When I’ve seen the issue it mainly happens after hmr ran due to code changes. Apart from that I did see it happen now and then on some projects which only happened right after starting the dev server and resolved itself after cache clear in the browser.

This is not what I experience when running the reproduction.

I have not noticed the browser freezing and/or performance slowdown. Whilst I’ve tested this behavior on multiple different browsers and systems (linux & win11) I personally haven’t seen this behavior you’re describing.
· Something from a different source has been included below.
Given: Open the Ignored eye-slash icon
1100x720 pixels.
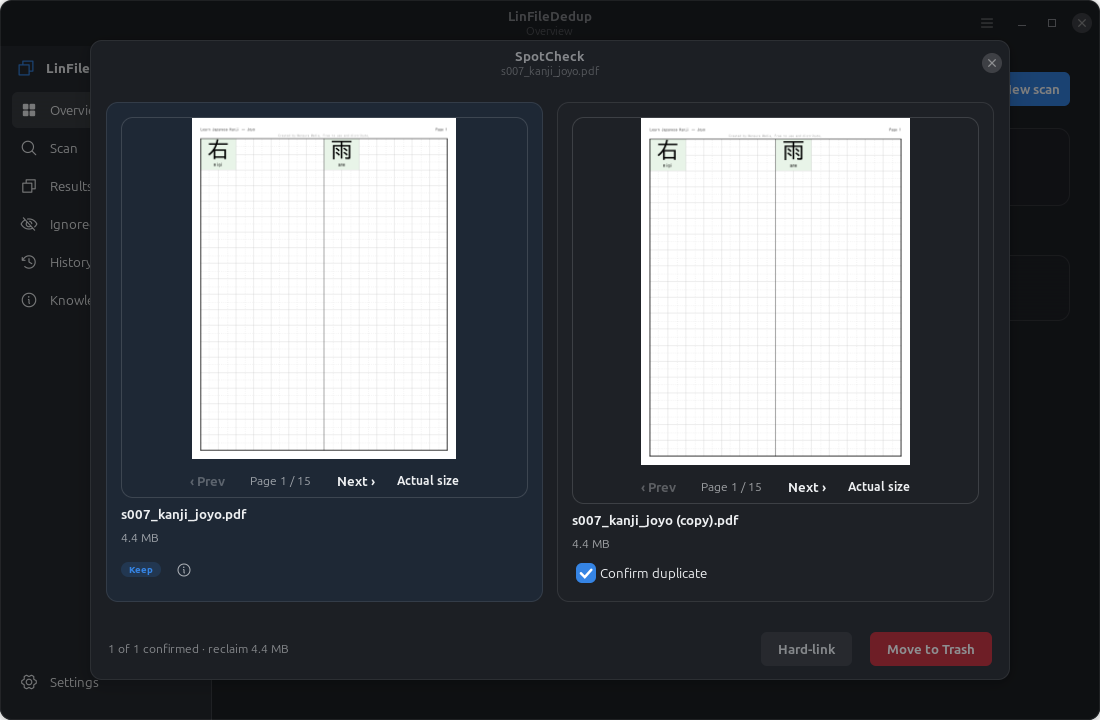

I do also experience a performance slowdown when running my app in dev environment, but this may be caused by all the files that should be compiled because of the preloading.

@JesseKoldewijn

The same problem continues to be discussed here, but still no solution has been found. https://github.com/vercel/next.js/discussions/49607

It’s 2024 and I’m still getting this.

I’m hitting this issue as well. Hope it gets resolved soon! 🙏

And what about importing the css inside a layout instead of a page? Have you tried that by chance? I’ll have a look at it somewhere tomorrow nontheless but would like to know if this behavior also shows up when the css import happens on a layout instead of a page.👍

When you move the CSS import from child/page.tsx to child/layout.tsx, you’ll get the same warning. Probably because child/layout.tsx is also preloaded when linking to the page.

@JesseKoldewijn Surprisingly I don’t see the warning anymore. It’s on the latest Next.js version (14.1.3).